Another hint of links with the present is given by having half a dozen current women who've had psychological issues explain them directly to the camera, but dressed in period costume.

Whatever one's reservations one must acknowledge that Alice Winocour has taken on theatrical material and dealt with it with a splendid theatricality. This is an assured debut. Soko draws you in with her explosive helplessness. Lindon, who played a modern doctor recently in Moonchild (Rendez-Vous 2012) as always gives a splendid performance, this time a forbidding, harsh and authoritative one. Winocour takes a lot of liberties but carries it all off.

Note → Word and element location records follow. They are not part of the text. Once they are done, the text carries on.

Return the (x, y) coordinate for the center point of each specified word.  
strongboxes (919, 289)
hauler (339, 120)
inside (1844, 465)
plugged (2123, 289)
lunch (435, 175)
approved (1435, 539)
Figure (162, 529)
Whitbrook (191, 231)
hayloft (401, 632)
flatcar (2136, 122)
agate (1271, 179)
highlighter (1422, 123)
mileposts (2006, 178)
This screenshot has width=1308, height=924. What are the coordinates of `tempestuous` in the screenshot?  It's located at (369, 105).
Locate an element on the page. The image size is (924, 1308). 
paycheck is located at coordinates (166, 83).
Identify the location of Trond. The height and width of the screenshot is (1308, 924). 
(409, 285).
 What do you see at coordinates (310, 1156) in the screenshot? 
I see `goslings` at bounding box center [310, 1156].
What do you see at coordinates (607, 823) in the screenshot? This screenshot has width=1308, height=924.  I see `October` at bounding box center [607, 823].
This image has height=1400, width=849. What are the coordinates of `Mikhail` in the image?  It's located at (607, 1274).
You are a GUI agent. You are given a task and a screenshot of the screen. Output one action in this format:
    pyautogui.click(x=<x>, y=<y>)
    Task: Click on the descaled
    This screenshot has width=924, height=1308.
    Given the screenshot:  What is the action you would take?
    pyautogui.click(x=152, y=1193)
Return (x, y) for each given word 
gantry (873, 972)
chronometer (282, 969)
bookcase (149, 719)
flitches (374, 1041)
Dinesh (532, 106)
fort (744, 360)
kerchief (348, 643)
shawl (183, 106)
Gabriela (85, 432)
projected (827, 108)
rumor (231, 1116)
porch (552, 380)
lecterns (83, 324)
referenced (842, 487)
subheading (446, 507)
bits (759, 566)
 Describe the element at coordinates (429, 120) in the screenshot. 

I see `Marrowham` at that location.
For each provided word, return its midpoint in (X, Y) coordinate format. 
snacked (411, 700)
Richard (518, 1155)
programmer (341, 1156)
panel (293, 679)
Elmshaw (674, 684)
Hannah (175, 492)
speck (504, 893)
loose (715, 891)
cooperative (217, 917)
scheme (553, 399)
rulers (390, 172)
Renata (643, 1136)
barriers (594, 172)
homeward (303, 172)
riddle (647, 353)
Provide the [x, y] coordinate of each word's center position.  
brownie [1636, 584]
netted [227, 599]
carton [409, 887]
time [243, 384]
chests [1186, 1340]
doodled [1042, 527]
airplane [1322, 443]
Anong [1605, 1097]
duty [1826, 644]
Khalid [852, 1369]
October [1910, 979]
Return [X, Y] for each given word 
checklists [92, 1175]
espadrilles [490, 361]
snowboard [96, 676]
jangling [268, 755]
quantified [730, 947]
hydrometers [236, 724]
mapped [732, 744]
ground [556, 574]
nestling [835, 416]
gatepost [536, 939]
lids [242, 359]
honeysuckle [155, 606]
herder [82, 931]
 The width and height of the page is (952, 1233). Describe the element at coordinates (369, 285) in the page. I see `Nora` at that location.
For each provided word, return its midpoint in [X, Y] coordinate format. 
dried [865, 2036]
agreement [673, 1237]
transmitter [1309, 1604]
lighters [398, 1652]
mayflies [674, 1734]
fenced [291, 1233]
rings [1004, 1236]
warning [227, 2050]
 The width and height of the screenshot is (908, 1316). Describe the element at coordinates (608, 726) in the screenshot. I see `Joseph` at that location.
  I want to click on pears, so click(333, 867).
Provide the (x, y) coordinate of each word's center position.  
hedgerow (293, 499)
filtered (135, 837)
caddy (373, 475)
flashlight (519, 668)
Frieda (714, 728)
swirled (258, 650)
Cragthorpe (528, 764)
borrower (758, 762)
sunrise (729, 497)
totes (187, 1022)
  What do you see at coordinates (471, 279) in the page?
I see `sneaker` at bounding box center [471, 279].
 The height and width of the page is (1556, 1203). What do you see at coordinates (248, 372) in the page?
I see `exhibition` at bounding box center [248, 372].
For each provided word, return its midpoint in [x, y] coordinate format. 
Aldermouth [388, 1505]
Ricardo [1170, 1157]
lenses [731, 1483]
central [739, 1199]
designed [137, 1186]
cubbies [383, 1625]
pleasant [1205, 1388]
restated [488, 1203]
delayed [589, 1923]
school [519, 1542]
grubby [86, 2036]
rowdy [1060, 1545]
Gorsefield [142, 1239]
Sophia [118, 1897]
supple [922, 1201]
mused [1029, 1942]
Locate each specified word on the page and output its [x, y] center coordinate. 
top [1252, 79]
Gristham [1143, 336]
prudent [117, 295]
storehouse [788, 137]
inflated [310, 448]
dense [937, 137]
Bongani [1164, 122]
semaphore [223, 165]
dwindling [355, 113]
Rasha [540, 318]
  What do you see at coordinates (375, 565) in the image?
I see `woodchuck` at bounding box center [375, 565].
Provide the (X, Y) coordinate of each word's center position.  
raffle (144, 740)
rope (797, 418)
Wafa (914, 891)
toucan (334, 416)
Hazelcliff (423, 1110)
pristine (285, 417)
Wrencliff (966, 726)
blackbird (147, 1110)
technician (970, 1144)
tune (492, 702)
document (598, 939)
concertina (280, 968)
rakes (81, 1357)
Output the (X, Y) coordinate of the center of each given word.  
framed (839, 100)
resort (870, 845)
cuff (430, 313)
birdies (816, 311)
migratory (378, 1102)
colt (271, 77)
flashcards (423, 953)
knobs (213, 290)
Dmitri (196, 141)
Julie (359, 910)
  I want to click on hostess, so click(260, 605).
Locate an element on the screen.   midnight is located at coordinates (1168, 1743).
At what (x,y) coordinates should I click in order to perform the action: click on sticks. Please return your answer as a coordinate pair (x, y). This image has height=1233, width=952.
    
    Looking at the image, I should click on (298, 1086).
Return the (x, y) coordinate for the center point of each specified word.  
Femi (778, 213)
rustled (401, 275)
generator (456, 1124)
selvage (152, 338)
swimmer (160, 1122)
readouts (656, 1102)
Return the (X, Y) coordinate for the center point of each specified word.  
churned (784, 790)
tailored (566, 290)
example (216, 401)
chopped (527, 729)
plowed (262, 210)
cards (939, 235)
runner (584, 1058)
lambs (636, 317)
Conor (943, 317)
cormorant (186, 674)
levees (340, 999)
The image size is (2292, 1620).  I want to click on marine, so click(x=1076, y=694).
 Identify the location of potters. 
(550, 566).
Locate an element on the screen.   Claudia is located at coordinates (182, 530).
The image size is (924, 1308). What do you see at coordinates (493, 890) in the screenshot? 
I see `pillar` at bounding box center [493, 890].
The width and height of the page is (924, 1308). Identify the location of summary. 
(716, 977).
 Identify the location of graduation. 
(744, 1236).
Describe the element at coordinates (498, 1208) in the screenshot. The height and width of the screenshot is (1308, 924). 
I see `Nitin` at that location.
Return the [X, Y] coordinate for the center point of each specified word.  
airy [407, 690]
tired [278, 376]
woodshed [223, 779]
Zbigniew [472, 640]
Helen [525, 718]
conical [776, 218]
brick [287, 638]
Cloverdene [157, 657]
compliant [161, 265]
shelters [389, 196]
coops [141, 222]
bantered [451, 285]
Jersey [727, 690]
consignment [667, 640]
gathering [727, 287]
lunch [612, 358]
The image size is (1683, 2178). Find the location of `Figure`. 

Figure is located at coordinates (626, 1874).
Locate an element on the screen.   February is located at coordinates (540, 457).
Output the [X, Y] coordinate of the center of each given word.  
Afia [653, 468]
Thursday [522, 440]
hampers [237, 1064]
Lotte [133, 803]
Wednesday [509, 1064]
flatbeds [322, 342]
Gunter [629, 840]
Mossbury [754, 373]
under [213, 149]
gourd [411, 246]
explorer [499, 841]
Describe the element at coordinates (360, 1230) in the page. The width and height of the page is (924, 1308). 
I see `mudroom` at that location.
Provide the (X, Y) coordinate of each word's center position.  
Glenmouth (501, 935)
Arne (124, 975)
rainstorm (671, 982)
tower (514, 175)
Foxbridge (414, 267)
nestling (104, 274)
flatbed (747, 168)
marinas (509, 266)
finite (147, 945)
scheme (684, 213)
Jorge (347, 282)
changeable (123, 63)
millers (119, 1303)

Augustine debuted at Critics' Fortnight at Cannes, May 2012 and opened in France November 7. It received favorable reviews (Allocine press rating: 3.9). Music Box Films has bought this film for US release but no dates have been announced. Augustine was a nominee at the 2013 Césars for Best First Film, though the winner in this category was Louise Wimmer (Rendez-Vous 2012). The other nominees were Comme des frères, Rengaine and Populaire. Screened for this review as part of the Feb. 28-Mar. 10, 2013 Rendez-Vous with French Cinema, a joint enterprise of the Film Society of Lincoln Center and Unifrance.